L’esperienza sul fronte del trasporto- con oltre 130.000 km di condotte a terra e a mare realizzate in aree remote – ha portato Saipem a prender parte al Northern Lights Norwegian CCS, un progetto di trasporto e stoccaggio geologico di CO2 che sarà fornita da siti industriali collocati nella regione del fiordo di Oslo tra cui anche cementifici e termovalorizzatori; l’iniziativa mira a liquefare e portare via nave la CO2 da questi siti ad un terminale onshore sulla costa occidentale norvegese. E da lì, tramite una pipeline sottomarina lunga 80 km, stoccarla in maniera permanente in un bacino nel Mare del Nord. Un passaggio delicato, quello del trasporto sotto la superficie del mare, di cui Saipem ha realizzato il FEED (Front End Engineering Design), passaggio fondamentale in cui si sviluppa il dettaglio tecnico necessario a valutarne la fattibilità e a definirne il costo.

◆ **Voci estratte**:

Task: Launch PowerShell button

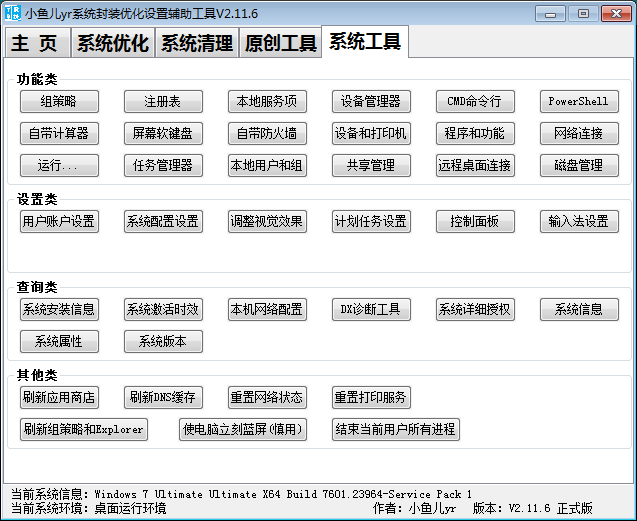Action: click(579, 102)
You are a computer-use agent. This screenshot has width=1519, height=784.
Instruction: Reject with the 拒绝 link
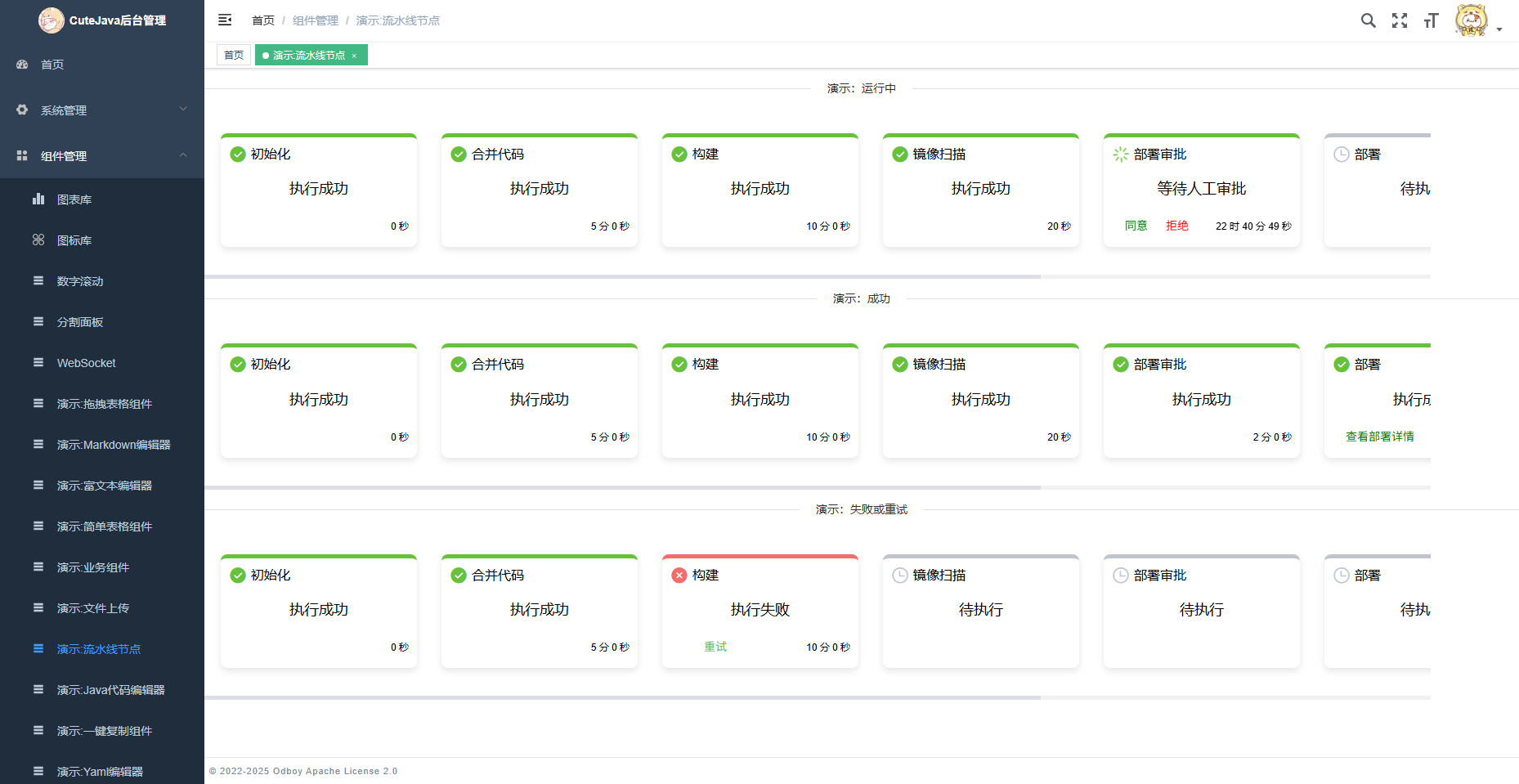pyautogui.click(x=1177, y=226)
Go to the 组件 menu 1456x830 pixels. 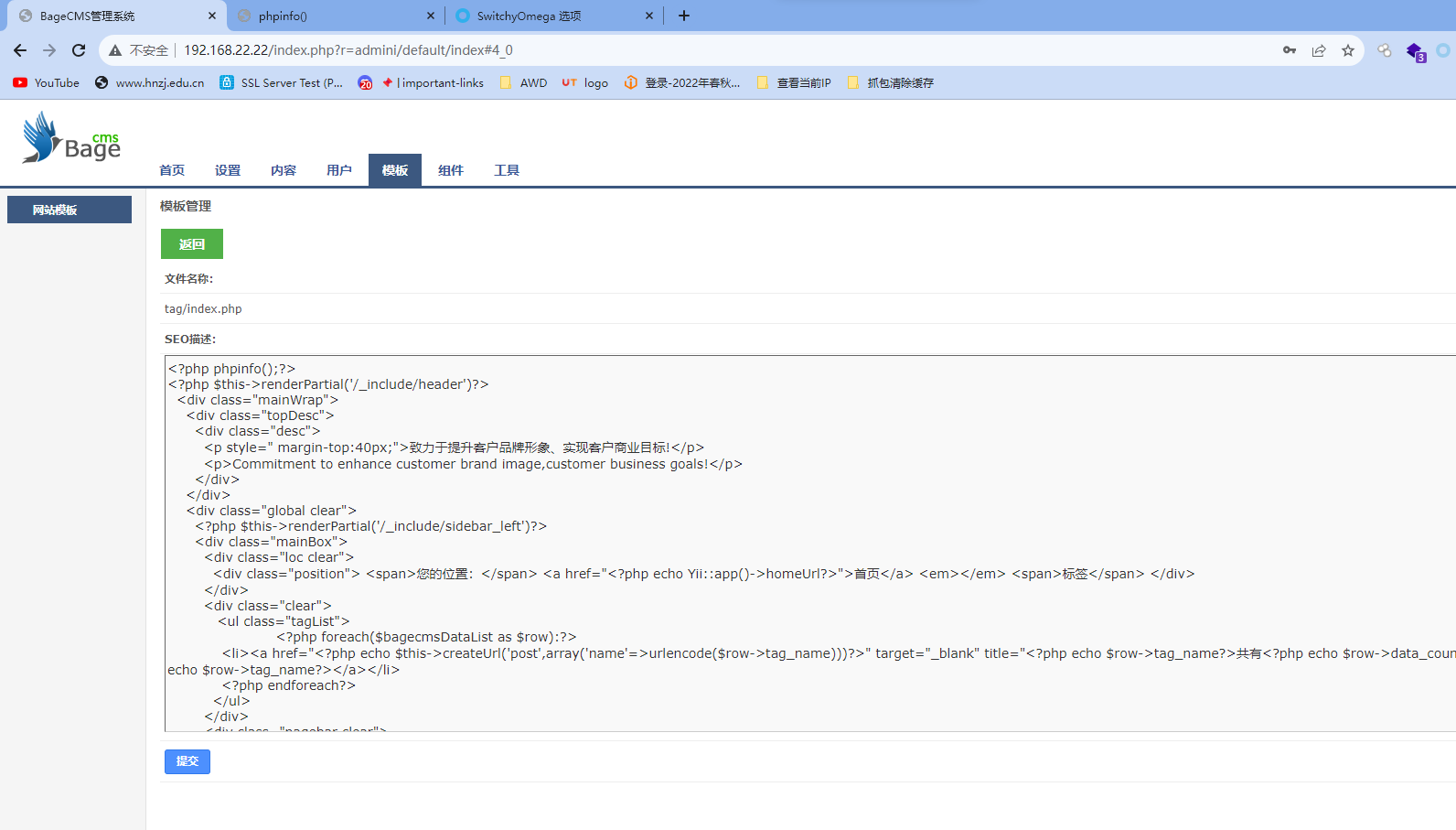(x=451, y=170)
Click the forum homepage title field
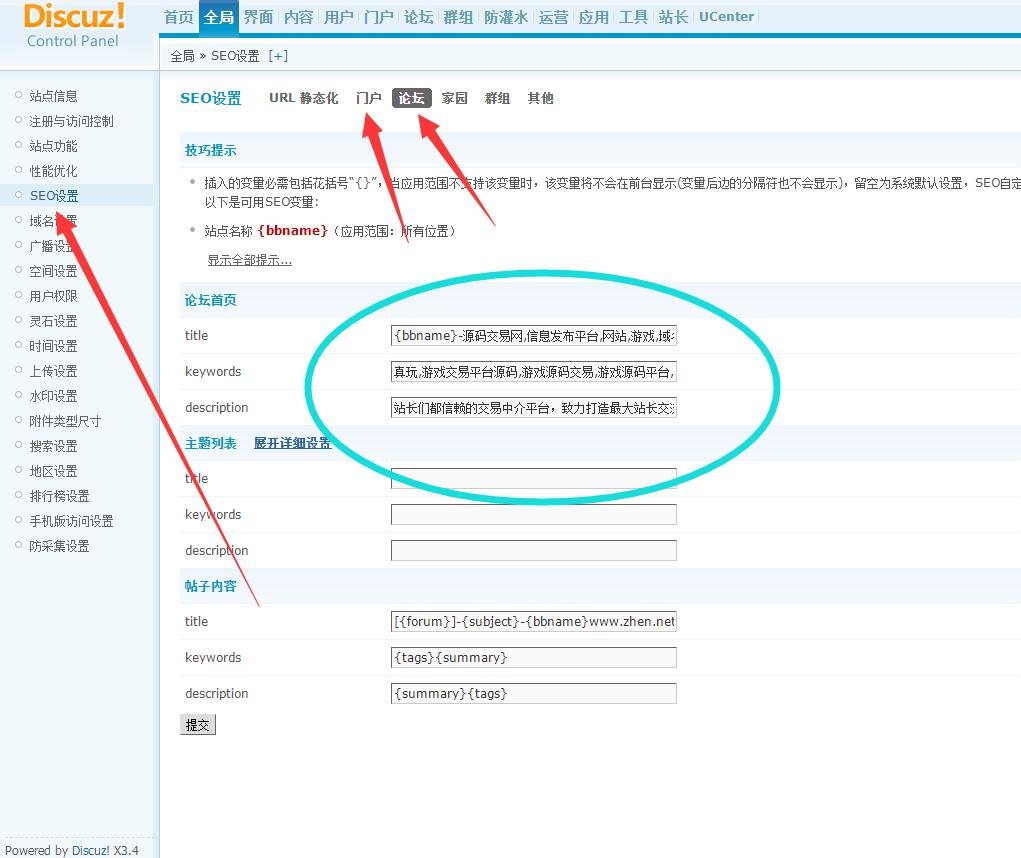 tap(533, 336)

◆ **Cose da fare**:
1. Rispondi alle domande sul testo relativo al progetto Northern Lights:
(a) Quanti chilometri di condotte a terra e a mare ha realizzato Saipem?
(b) Da quale regione proviene la CO2 che il progetto trasporta?
(c) Quanto è lunga la pipeline sottomarina che porta la CO2 al bacino nel Mare del Nord?
2. Riprendi il testo sul progetto Northern Lights e prosegui dopo l'ultima frase.

◆ **Soluzioni**:
1.
(a) Oltre 130.000 km.
(b) Dalla regione del fiordo di Oslo.
(c) 80 km.

2.
Non solo. Il gruppo ha una vasta conoscenza industriale nella progettazione e realizzazione di impianti di riutilizzo della CO2, grazie alla sua esperienza e ad una tecnologia proprietaria ad alta efficienza e sostenibilità per la produzione di urea. Al punto che oggi può vantare una leadership tecnologica in questo campo e un elevato livello di competitività. 

La CO2 recuperata può essere anche impiegata per la produzione di combustibili o metanolo, soluzioni ancor più sostenibili se combinate a idrogeno verde o blu. Anche in questi casi Saipem è in grado di proporre diverse soluzioni, nella maggior parte dei casi facilmente integrabili in impianti esistenti. Nuove opportunità si stanno aprendo inoltre nel campo della biofissazione. In questo caso l’anidride carbonica è impiegata per nutrire colture algali in grado di produrre una miscela di composti utilizzabili come biocombustibili.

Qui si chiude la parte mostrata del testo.